Coinfection with HCV, HBV or HIV significantly raises mortality risk
Concurrent infection with hepatitis C, hepatitis B or HIV is associated with high mortality risk — up to nine times higher among triple-infected patients compared with noninfected patients, a study showed.
“None of the previous studies on hepatitis C, hepatitis B or HIV infections evaluated the transition of infection status from no infection to coinfection and triple infection and the impact of this transition on mortality,” Zahid A. Butt, MBBS, MSc, PhD, assistant professor at the University of Waterloo’s School of Public Health and Health Systems, told Healio. “Therefore, keeping in view this gap, this study was conducted to demonstrate the incremental risk in mortality with each additional bloodborne viral infection. We also wanted to assess important factors related to mortality, such as ethnicity, alcohol use and chronic conditions, which were not available in other studies.”

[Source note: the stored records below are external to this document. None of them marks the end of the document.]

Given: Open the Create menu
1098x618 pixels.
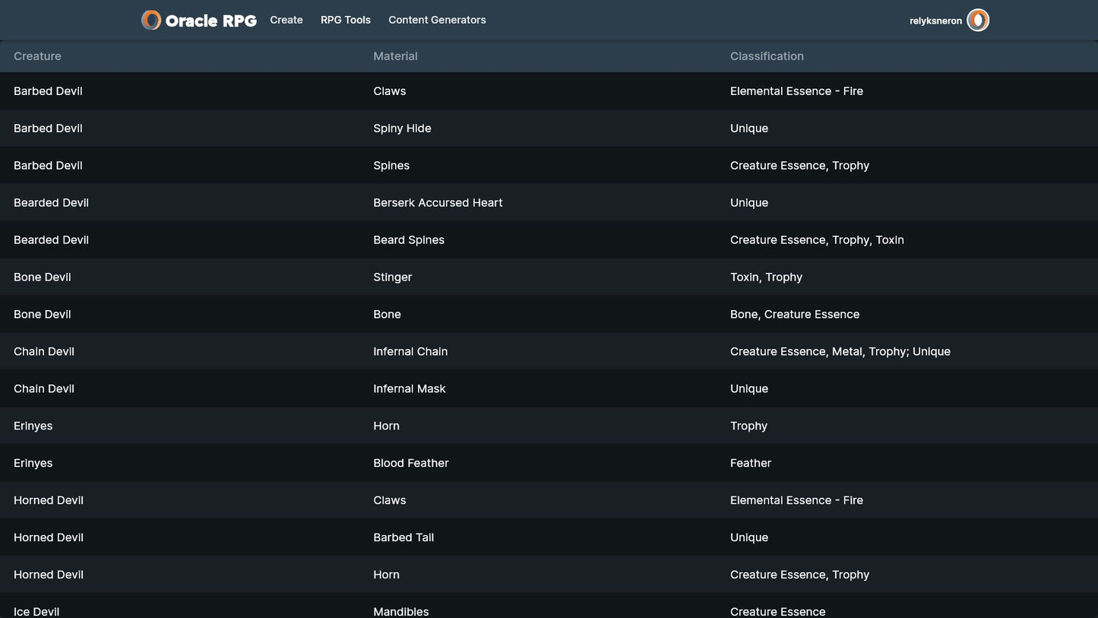Looking at the screenshot, I should [286, 21].
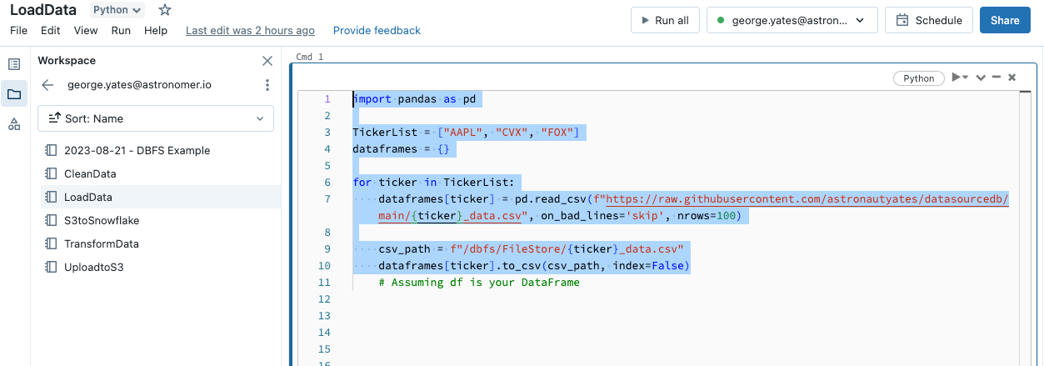1044x366 pixels.
Task: Close the Workspace panel
Action: 267,61
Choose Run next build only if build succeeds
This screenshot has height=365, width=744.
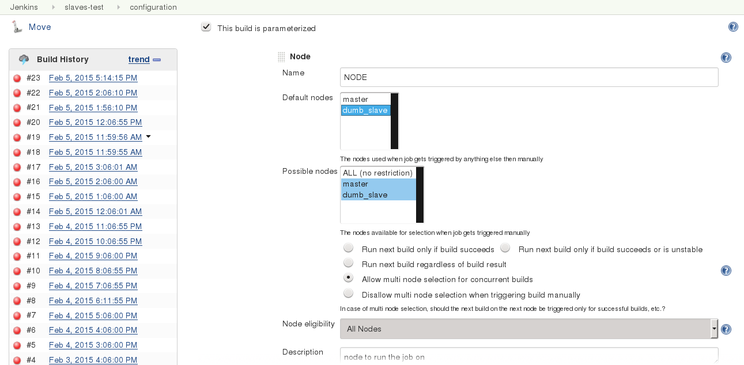tap(348, 249)

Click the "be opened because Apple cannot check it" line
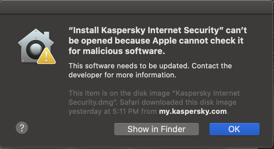[156, 41]
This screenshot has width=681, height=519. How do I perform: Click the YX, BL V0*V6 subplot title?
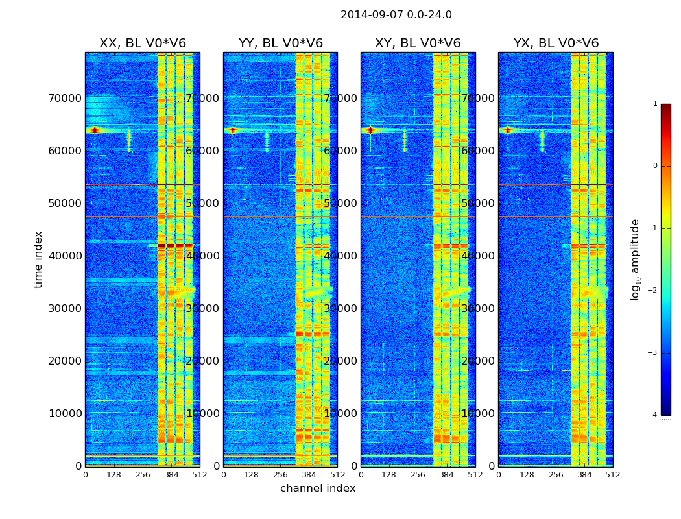point(556,43)
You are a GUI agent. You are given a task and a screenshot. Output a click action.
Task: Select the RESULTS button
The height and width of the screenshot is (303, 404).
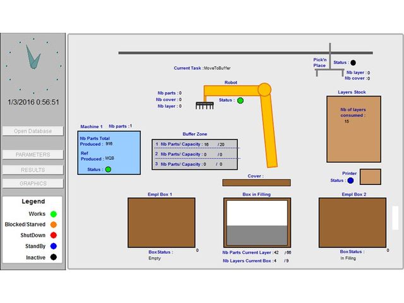point(33,169)
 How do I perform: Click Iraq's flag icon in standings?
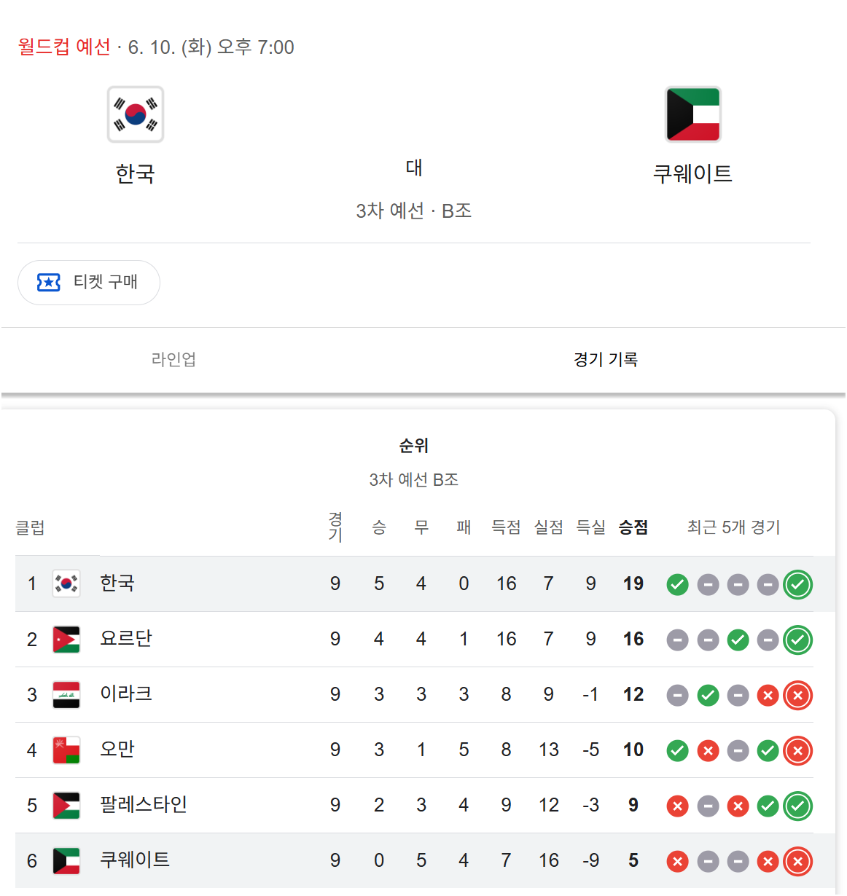pyautogui.click(x=66, y=695)
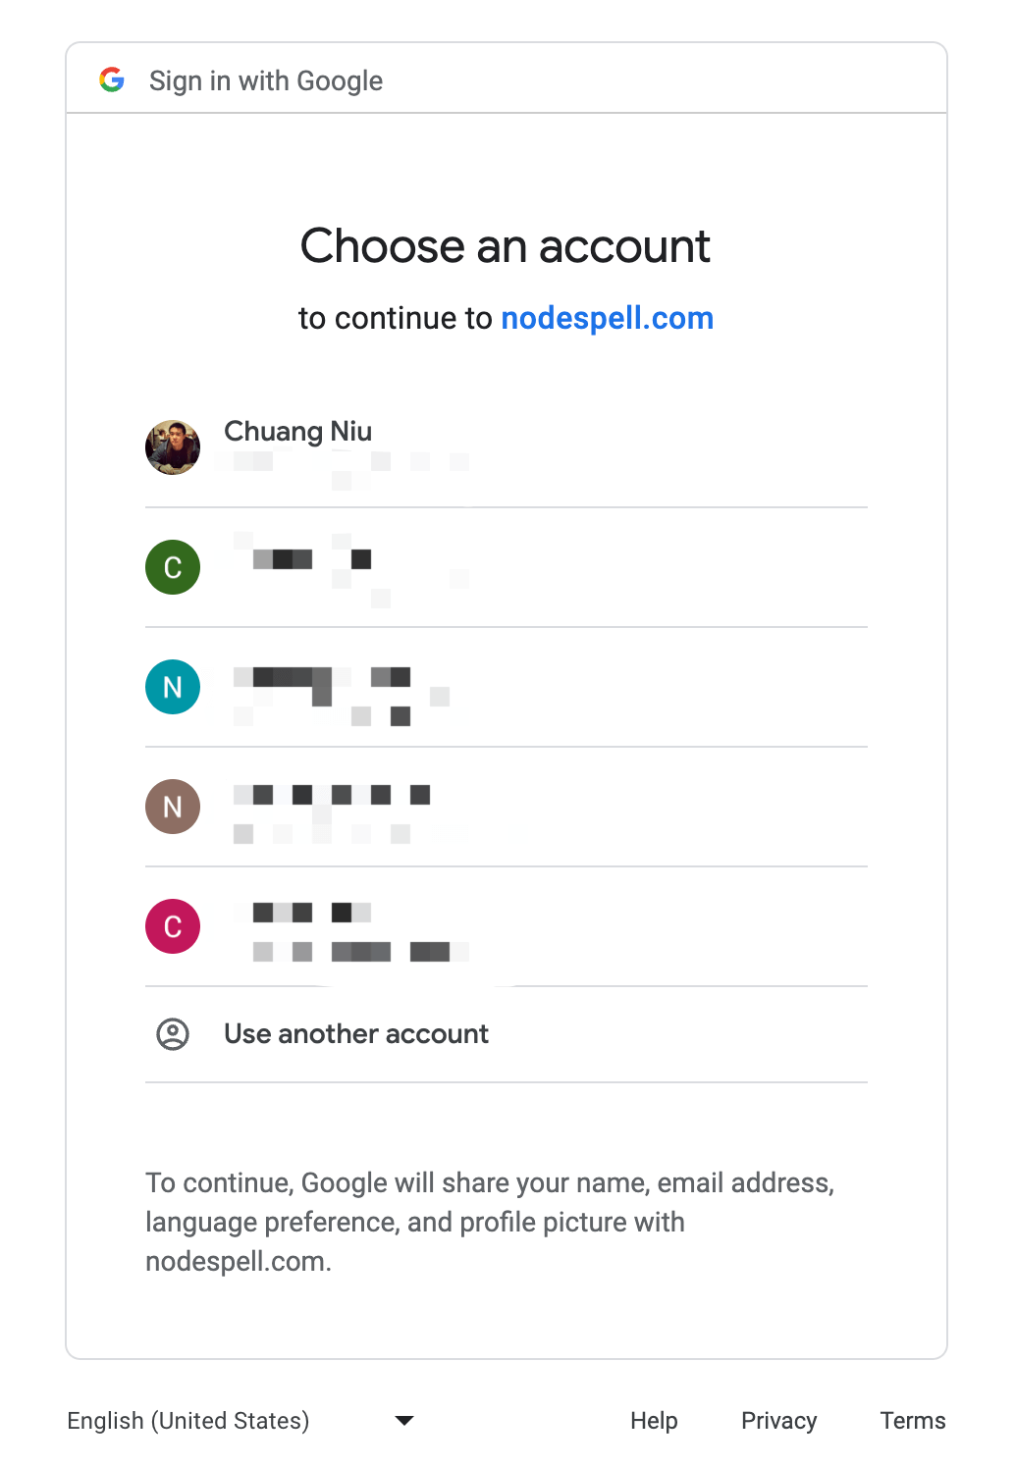This screenshot has height=1466, width=1015.
Task: Open the Help link
Action: click(x=654, y=1420)

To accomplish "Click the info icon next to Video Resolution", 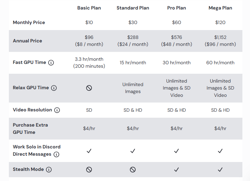I will tap(57, 110).
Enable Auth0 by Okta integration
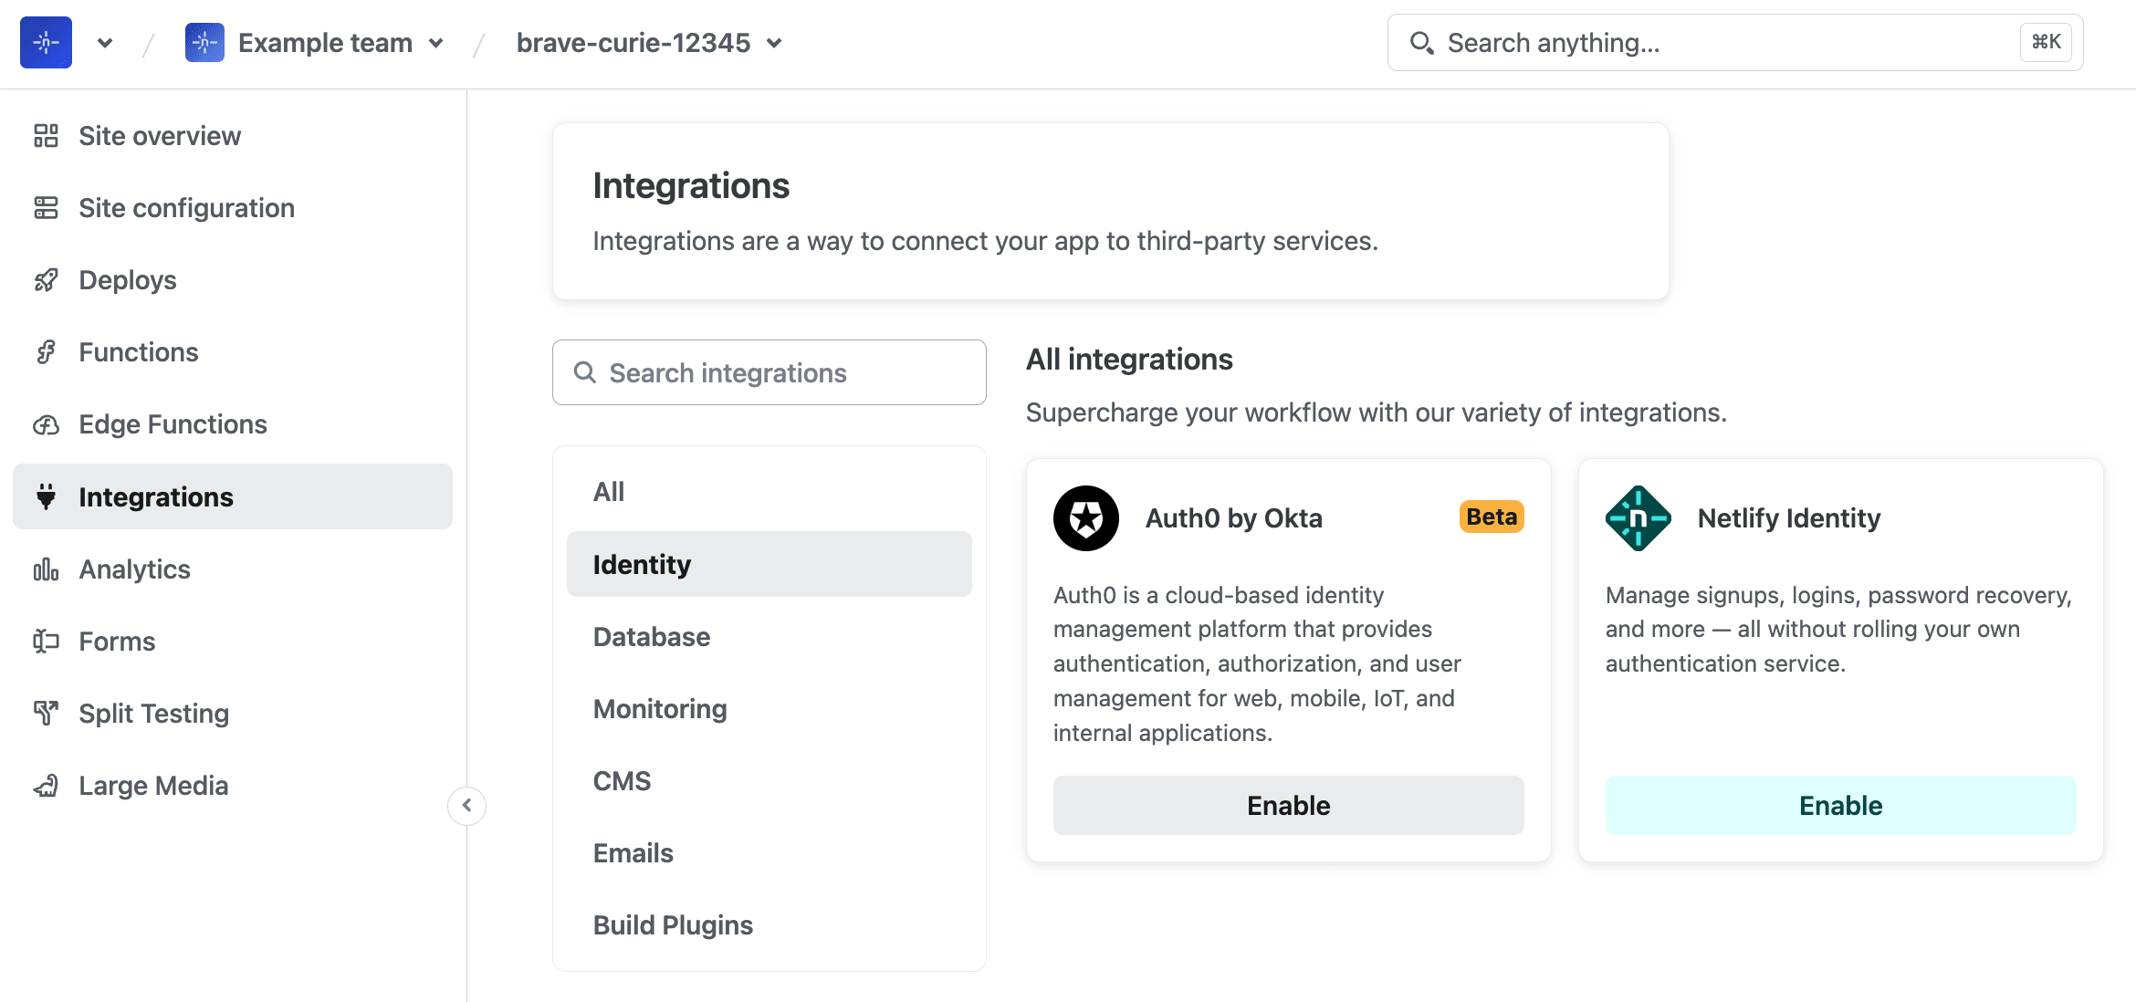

Butt and colleagues used data from the BC Hepatitis Testers Cohort, which includes approximately 1.7 million individuals tested for HCV or HIV, or reported as having HCV, HIV or HBV from 1990 to 2015. According to the study, the researchers followed patients with HCV, HBV or HIV monoinfection, coinfections and triple infections from their negative status to date of death or through Dec. 31, 2016.
Study data showed that among 658,704 individuals tested for HCV, HBV and HIV, 33,804 (5.13%) died. Individuals triple infected with HCV, HBV and HIV were almost nine times more likely to die (HR = 8.9; 95% CI, 8.2-9.7) — the highest risk of mortality, followed by those with HCV and HIV (HR = 4.8; 95% CI, 4.4-5.1), HBV and HIV (HR = 4.1; 95% CI, 3.5-4.8), HCV and HBV (HR = 3.9; 95% CI, 3.7-4.2), and monoinfected patients with HCV (HR =2.6; 95% CI, 2.6-2.7), HBV (HR = 2.2; 95% CI, 2-2.3) and HIV (HR = 1.6; 95% CI, 1.5-1.7).
According to Butt, the study showed that injection drug use, problematic alcohol use, comorbidities and material disadvantage were significantly associated with all-cause mortality independent of coinfection.
“Findings from this study identify areas of interventions for reducing mortality by preventing infection or managing infection with highly effective curative or suppressive therapies for HCV, HBV and HIV. Interventions addressing addictions and other comorbidities, in addition to prevention and management of infections, could provide additional benefit,” Butt said. “Within this context, multi-disease health screening for related chronic conditions, and colocation of services, particularly harm reduction and mental health services, would contribute to reducing mortality among the HCV-, HBV- and HIV-affected populations.”